''Django'': Tarantino rozczarował Samuela L. Jacksona
*Quentin Tarantino nie mógł bardziej rozczarować Samuela L. Jacksona. Aktor bardzo ucieszył się z propozycji zagrania w "Django". Był przekonany, że reżyser chce mu powierzyć główną rolę. Tak się nie stało.*
11.01.2013 06:33
64-letni gwiazdor, który już wcześniej współpracował z Tarantino, okazał się za stary do roli Django. Kreację tę ostatecznie stworzył Jamie Foxx. Jackson, choć rozczarowany, przyjął propozycję zagrania innej postaci - Stephena.
- Dzwoni Quentin Tarantino i mówi: "Hej, właśnie napisałem nowy scenariusz i chcę, żebyś go przeczytał" - opowiada Jackson. - To western, a ja zawsze chciałem zagrać w westernie, wyciągać rewolwer, pojedynkować się, robić te wszystkie rzeczy. Czytam, czytam i nigdzie nie ma Stephena. "Gdzie jest Stephen?". W końcu się pojawił. "Ok, czyli tego chce Quentin". Oddzwoniłem do niego i powiedziałem "Dobra, to świetny projekt. Przykro mi, że jestem o 15 lat za stary do roli Django". 15 lat temu mógłbym nim zostać. W końcu to marzenie każdego amerykańskiego dzieciaka!
"Django" przedstawia historię oswobodzonego tytułowego niewolnika, który próbuje odbić żonę, Broomhildę (Kerry Washington), z rąk nikczemnego plantatora Calvina Candie (Leonardo DiCaprio). W realizacji planów pomaga mu jego mentor, łowca nagród Dr King Schultz (Christoph Waltz).
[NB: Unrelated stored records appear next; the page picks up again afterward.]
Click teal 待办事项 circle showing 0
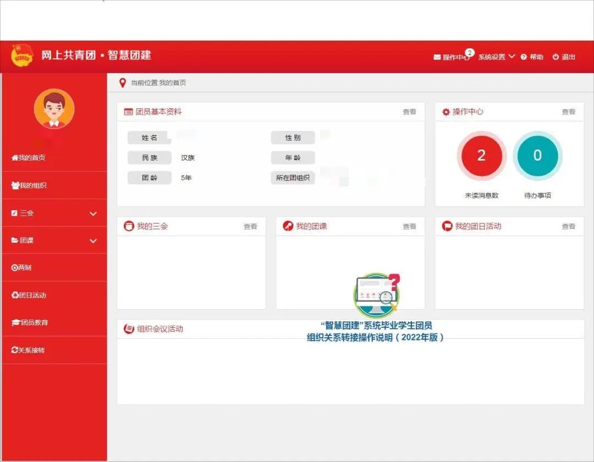This screenshot has height=462, width=594. pos(537,156)
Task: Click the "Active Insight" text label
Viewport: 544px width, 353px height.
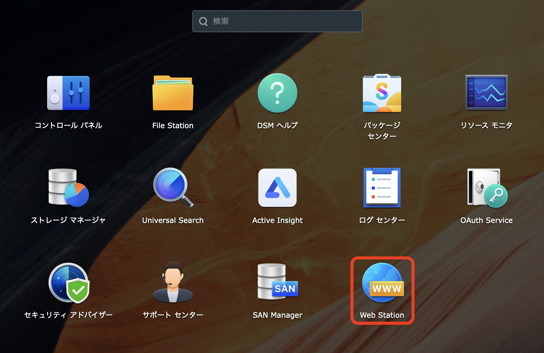Action: (x=277, y=220)
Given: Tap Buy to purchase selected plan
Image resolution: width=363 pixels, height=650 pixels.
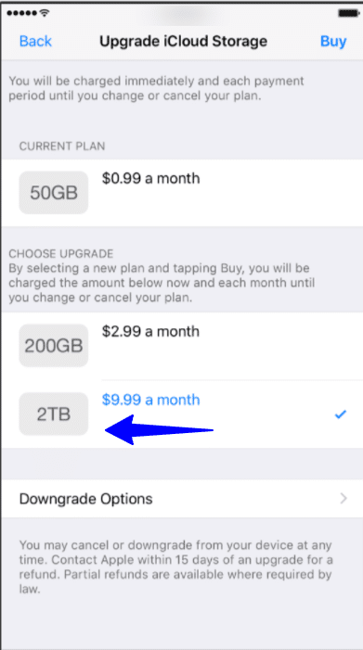Looking at the screenshot, I should (x=333, y=42).
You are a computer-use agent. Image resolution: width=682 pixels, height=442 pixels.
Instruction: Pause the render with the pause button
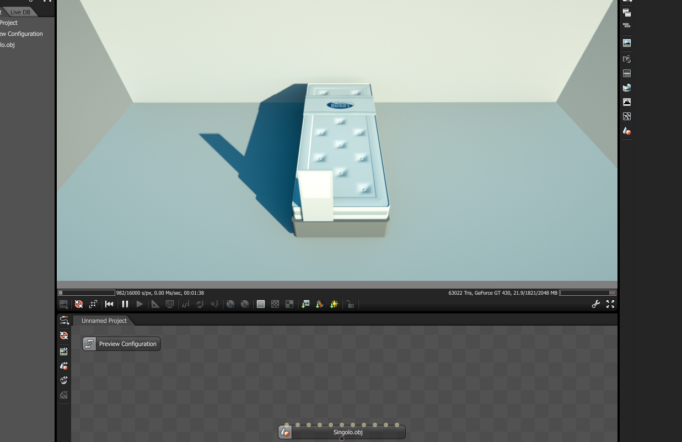point(125,304)
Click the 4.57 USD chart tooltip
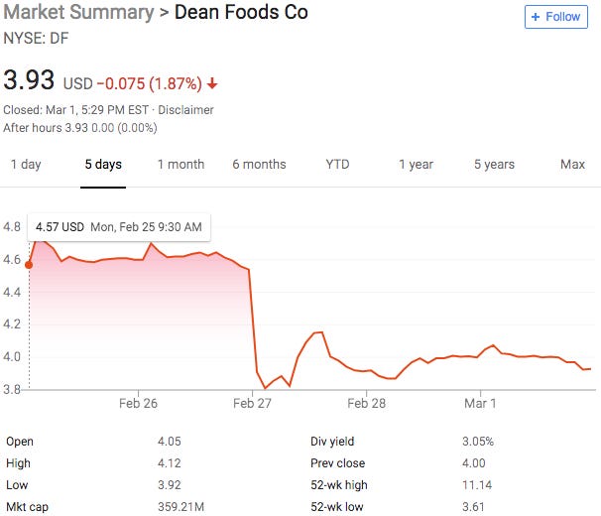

Obraz zdobył pięć nominacji do Oscara - w tym dla najlepszego filmu i dla najlepszego aktora drugoplanowego (Christoph Waltz) oraz za najlepszy scenariusz oryginalny (Quentin Tarantino) i za zdjęcia (Robert Richardson). Na nasze ekrany produkcja wejdzie 18 stycznia.